EXERCISE REQUIREMENTS -> Within the records that follow, find every line containing the string "computer". Copy those lines.

Dataset records ->
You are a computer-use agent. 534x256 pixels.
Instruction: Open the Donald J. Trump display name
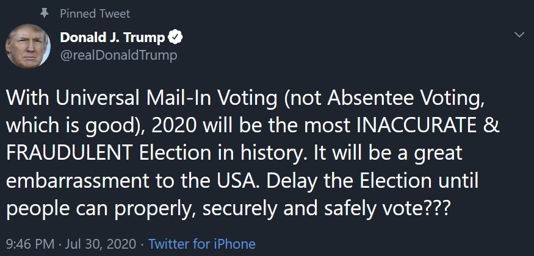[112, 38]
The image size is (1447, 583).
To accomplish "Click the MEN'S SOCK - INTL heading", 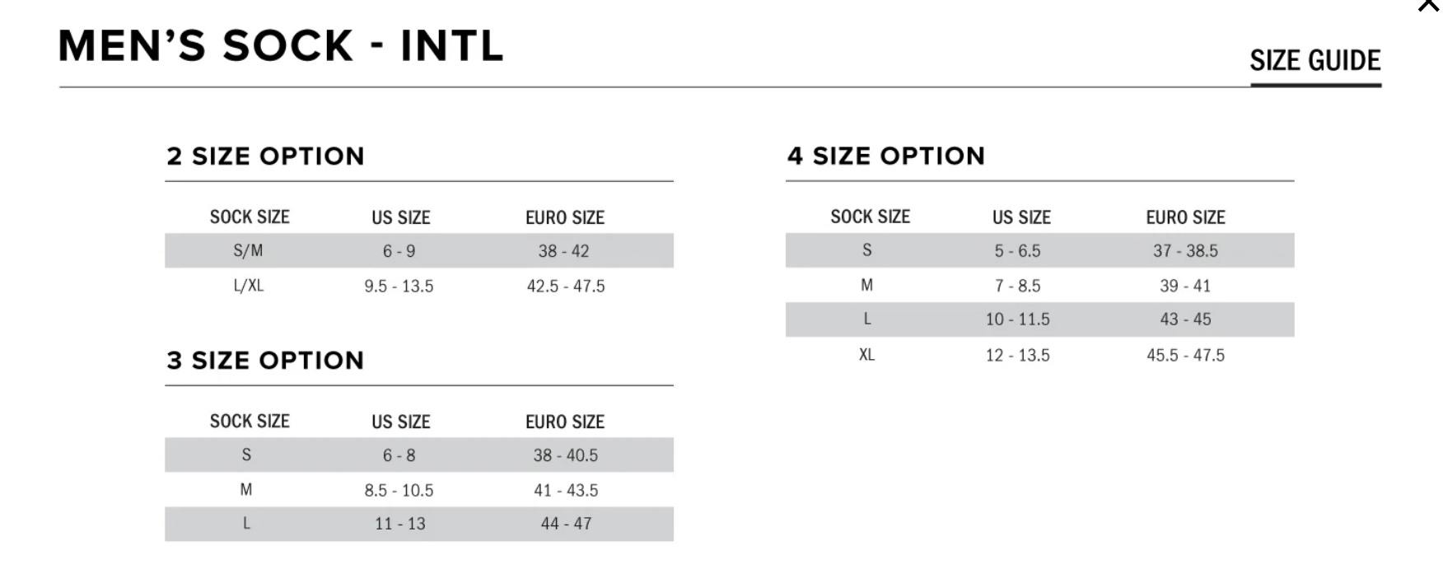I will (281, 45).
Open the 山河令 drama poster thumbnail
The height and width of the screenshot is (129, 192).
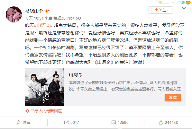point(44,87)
---
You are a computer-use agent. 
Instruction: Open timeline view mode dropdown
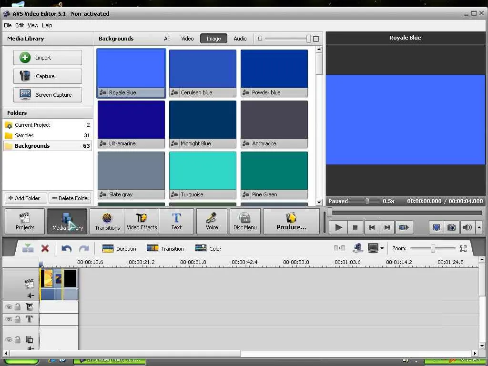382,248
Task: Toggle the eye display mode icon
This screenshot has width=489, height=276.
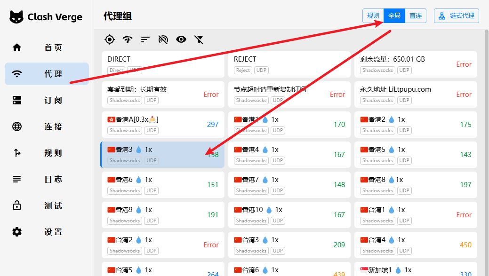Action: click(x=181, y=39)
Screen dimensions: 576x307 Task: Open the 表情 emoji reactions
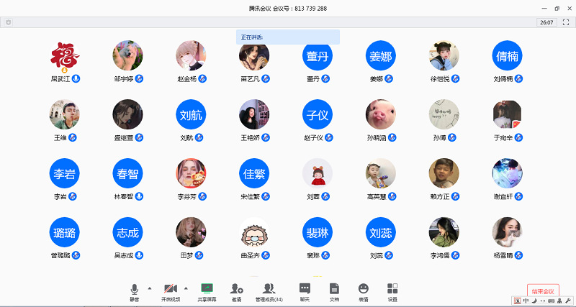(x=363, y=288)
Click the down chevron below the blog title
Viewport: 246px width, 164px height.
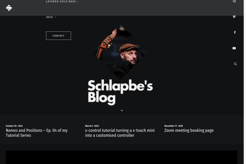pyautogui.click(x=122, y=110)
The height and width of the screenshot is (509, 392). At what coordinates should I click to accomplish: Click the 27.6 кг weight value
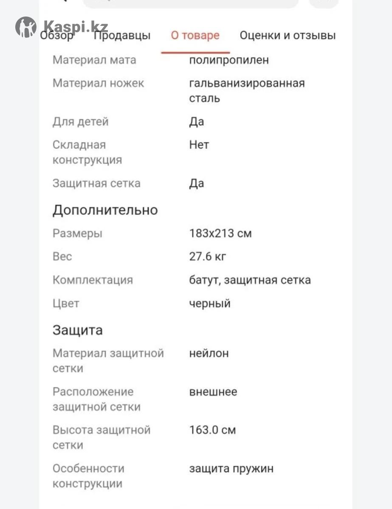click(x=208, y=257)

TASK RESPONSE ->
You are a computer-use agent. 534x256 pixels.
You are a computer-use agent. 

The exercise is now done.